Admin boosts port security; dispute over OMB nomination resolved

Homeland Security Secretary Tom Ridge announced Thursday the department would fully fund a pilot program aimed at securing cargo containers entering U.S. seaports.

Department officials had planned to divert about $28 million in funding from the government-industry research and development program called Operation Safe Commerce to cover airport security cost overruns. Congress had authorized $58 million in funding for the program this year.

The move to divert funds from Operation Safe Commerce angered Sen. Patty Murray, D-Wash., who, in protest, on May 14 put a hold on President Bush's nomination of Clay Johnson to be deputy director of management at the Office of Management and Budget. Murray lifted the hold on Johnson's nomination Wednesday night after receiving a letter from Ridge assuring her Operation Safe Commerce would be fully funded.

The cargo security program is designed to tap emerging technologies to prevent tampering with vulnerable shipping containers along the way from their overseas origins to their destinations in the United States. The ports of Seattle and Tacoma in Washington, Los Angeles and Long Beach in California, and the Port Authority of New York and New Jersey are participating in the pilot program.

Todd Webster, a spokesman for Murray, said, "She's delighted the administration is finally releasing the funds Congress has made such a high priority over the last two years."

The Transportation Security Administration, which is part of Homeland Security and administers the program, will soon release the first $30 million for the program, said TSA spokesman Brian Turmail. The remaining $28 million will likely be released within the next two months, he said.

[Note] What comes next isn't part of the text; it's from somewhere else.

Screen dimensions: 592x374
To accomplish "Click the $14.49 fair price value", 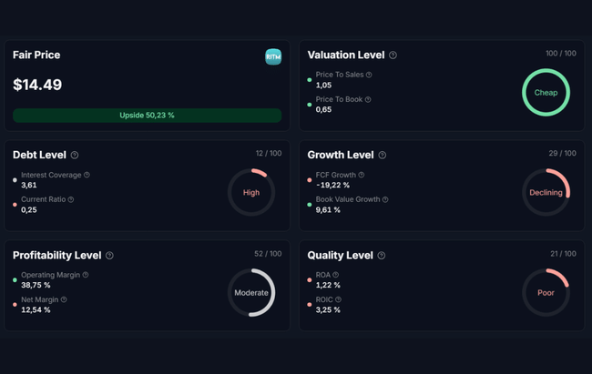I will pyautogui.click(x=37, y=86).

In addition to fully funding Operation Safe Commerce, Ridge said Homeland Security will expand its Container Security Initiative, a cooperative program with foreign port authorities to identify and search high-risk cargo before it departs foreign ports. Under the program, which initially targeted the top 20 "megaports" that handle 68 percent of all cargo destined for U.S. seaports, U.S. Customs officers have been deployed to eight foreign ports and 19 have signed declarations of principle supporting the program. Now the program will be expanded to ports in the Middle East, Turkey and Malaysia.

Also, the department will release $170 million in 199 grants to state and local governments and private industry for shoring up security at U.S. ports. The largest grant, for $13,467,015, will go to CITGO Petroleum Corp. in Lake Charles, La.

TSA's Turmail said each grant will be administered according to a series of benchmarks outlined in each grant application. While he couldn't immediately comment on the purpose of the CITGO grant, he noted that the system of ports in Southern Louisiana handled 462 tons of cargo last year, making the system the busiest in the United States and the third busiest in the world.